So the $700 rescue plan finally passed this afternoon. The entire process was a disgrace. While various members of congress extracted over a billion dollars in extra goodies over the last two weeks for their votes, investors lost well over $1 trillion of IRA and other tax-deferred investments as the market plummeted. That was money we planned to retire with and live out our years but instead most of us now face the prospect of working for several more years just to get back to where we were. But it doesn’t stop there.
A lot of damage has been done to our economy in those two short weeks. The bond markets almost ceased to function, short-term credit rates rose to levels that have prohibited borrowings by corporations worldwide. It was an immense shock to a global economy that was already reeling from dozens of body blows. So the question we are all asking is what happens now?
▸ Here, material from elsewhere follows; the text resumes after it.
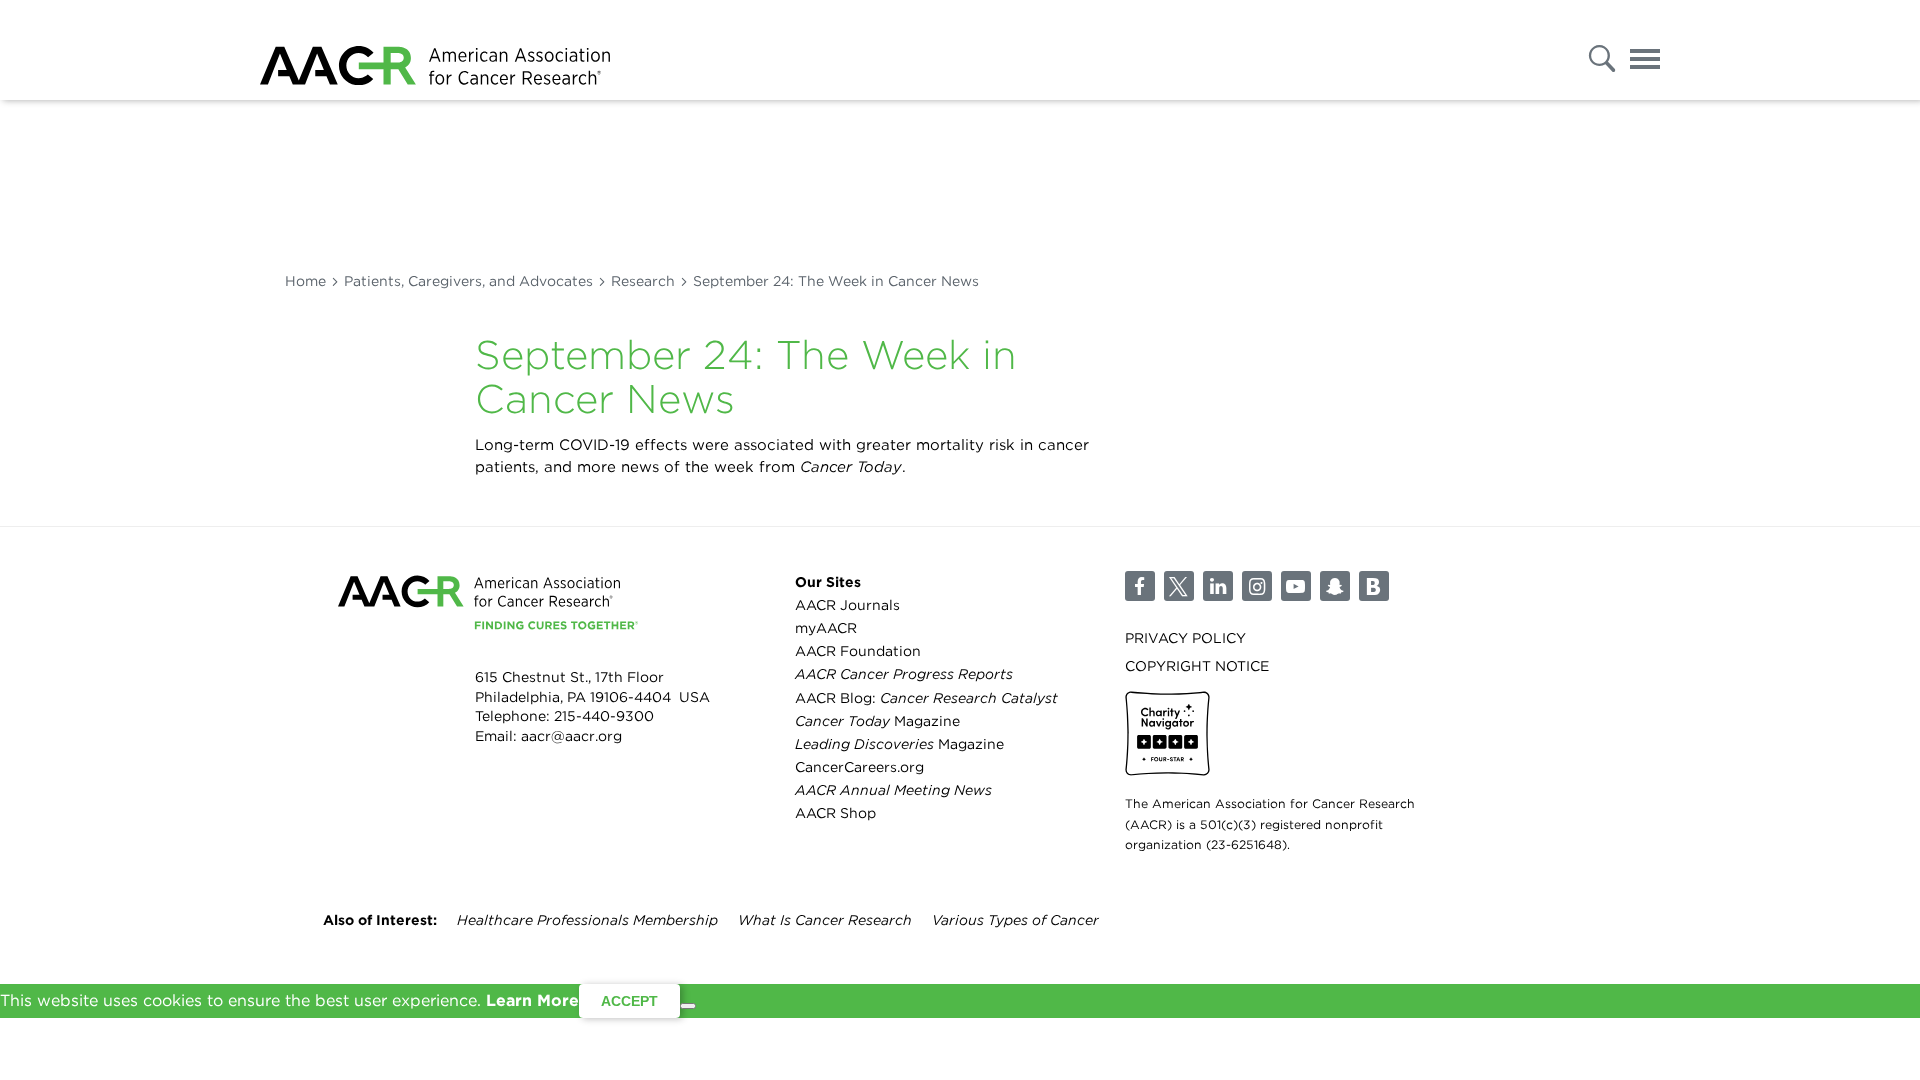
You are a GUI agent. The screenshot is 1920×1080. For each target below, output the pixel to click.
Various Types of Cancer (1015, 920)
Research (643, 281)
The stock market sold off on the news. That is not a good sign. Far more important however, will be the reaction in the credit markets. Will this plan inject confidence in lenders? We will need to watch the bond markets for an answer.
Look to the LIBOR (the London Interbank Offered Rates of interest) spreads. They need to narrow. These are the rates at which banks are willing to loan other banks unsecured funds in the London wholesale money market. Think of it as the credit market’s thermometer. The higher that rate rises the worse the patient’s fever. In the past few days the patient (economic activity) has been all but comatose.
Many market observers believe that no matter the result, the stock markets will trend lower. The economy, they argue, has now been pushed over the edge into recession. The only question remaining is how bad the recession will be.
I believe that the bail-out is not a cure-all. The markets can move higher but investors will need to see evidence that this plan will work. To me, the plan is simply the end of the beginning and additional measures will be required over time. Yes, readers, I am talking about a Plan B and maybe a Plan C after that. At the same time, I would expect the Federal Reserve and other Central banks to ease interest rates and continue to flood the financial system with money. Only then will we have a chance to combat the huge de-leveraging process that is going on in the U.S. financial system.
When you read “deleverage” think deflate. It is the opposite of inflation. Money is disappearing by the billions on a daily basis in the form of all this toxic paper that is now worthless. That has a deflationary impact on the economy like a scarcity of grease in a gear box. The gear box is our economy. Unless those gears are re-lubricated, they will begin to stutter, chatter and smoke. Before long the gear box will catch fire and stop. Right now we are in the stutter, chatter stage.
As for me, I’ve got some egg on my face after my call two weeks ago that we have reached an interim bottom see (“We’ve made a Bottom, Buy on the Dips”). It appears that we have not– mea culpa, mea culpa, mea maxima culpa. It will take time to restore confidence and in the meantime the markets will remain volatile.